Our ten-year study examined the association between compassionate love (CL)—other-centered love, as well as compassionate self-love, and spiritual coping (SC)—the use of spirituality (connection to a Higher Presence or God) as a means to cope with trauma, and gender differences in 177 people living with HIV (PLWH). In a secondary data analysis of six-monthly interviews/essays, we coded five criteria of CL and rated the benefit of CL giving, receiving and self for the recipient. Synergistically, we rated longitudinal SC based on coding of 18 coping strategies. Overall, mean CL towards self was very high, followed by CL receiving and giving, while mean SC was moderately high. Women, in comparison to men, perceived higher benefit from SC and giving CL to others.

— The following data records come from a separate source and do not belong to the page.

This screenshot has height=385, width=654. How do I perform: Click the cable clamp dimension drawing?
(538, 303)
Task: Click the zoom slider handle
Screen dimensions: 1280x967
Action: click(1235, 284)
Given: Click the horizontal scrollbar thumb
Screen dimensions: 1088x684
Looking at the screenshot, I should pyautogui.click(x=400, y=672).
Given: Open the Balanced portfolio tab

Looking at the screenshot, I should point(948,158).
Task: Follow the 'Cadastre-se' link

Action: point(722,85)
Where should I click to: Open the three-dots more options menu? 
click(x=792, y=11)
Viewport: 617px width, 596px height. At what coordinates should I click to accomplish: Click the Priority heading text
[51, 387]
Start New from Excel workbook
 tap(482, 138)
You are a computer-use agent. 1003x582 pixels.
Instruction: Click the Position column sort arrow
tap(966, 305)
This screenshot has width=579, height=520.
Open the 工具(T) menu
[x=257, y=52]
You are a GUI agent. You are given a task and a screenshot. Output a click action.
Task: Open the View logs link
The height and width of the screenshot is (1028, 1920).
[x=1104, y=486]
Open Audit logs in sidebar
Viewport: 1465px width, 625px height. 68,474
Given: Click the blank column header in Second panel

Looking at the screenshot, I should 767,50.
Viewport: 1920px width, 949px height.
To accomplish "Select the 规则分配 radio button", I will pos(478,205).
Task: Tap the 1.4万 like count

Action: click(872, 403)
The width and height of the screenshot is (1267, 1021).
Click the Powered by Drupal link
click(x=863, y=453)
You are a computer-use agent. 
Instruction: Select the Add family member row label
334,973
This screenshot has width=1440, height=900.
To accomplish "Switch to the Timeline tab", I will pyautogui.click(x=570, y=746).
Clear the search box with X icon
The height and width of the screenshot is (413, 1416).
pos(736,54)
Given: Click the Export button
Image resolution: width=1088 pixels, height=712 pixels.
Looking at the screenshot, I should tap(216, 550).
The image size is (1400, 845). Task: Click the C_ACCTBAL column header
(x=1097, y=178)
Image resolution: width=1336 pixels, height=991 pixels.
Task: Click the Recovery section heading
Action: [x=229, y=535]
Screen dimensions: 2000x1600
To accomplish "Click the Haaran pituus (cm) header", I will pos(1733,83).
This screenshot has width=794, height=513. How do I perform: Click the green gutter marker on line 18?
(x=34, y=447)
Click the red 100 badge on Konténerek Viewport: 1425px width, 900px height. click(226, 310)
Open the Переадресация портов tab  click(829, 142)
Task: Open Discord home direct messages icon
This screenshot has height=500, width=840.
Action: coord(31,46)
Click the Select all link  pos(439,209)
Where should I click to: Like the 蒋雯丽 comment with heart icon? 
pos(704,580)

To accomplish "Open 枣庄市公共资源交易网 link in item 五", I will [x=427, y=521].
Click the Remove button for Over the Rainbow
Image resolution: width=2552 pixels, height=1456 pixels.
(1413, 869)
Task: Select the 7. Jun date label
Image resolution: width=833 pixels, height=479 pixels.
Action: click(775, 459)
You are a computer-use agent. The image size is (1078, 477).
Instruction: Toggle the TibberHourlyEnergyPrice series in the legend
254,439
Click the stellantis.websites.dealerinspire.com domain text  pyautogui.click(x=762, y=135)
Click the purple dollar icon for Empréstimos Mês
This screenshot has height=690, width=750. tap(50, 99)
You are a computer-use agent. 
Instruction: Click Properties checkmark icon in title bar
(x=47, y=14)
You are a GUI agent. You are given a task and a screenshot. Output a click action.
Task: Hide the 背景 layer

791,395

Overall, CL towards self had the strongest association with SC, more pronounced in women than in men. Beyond gender, only CL for the self was a significant predictor of SC. Although there was a moderate association between SC and the perceived benefit from giving CL, after controlling for gender, this association was present in men only. Conversely, receiving CL from others yields a stronger association with SC in women than in men. Women perceived to benefit significantly more from SC and giving CL to others compared to men, whereas no gender differences were found on perceiving benefit from receiving CL from others or oneself. In conclusion, although women perceive more benefit from giving CL to others than men, this does not explain the higher benefit from SC among women. Ultimately, both men and women perceive to benefit more from SC the more they exhibit CL towards self and thus spiritual counseling should keep the importance of the balance between CL towards self and others in mind.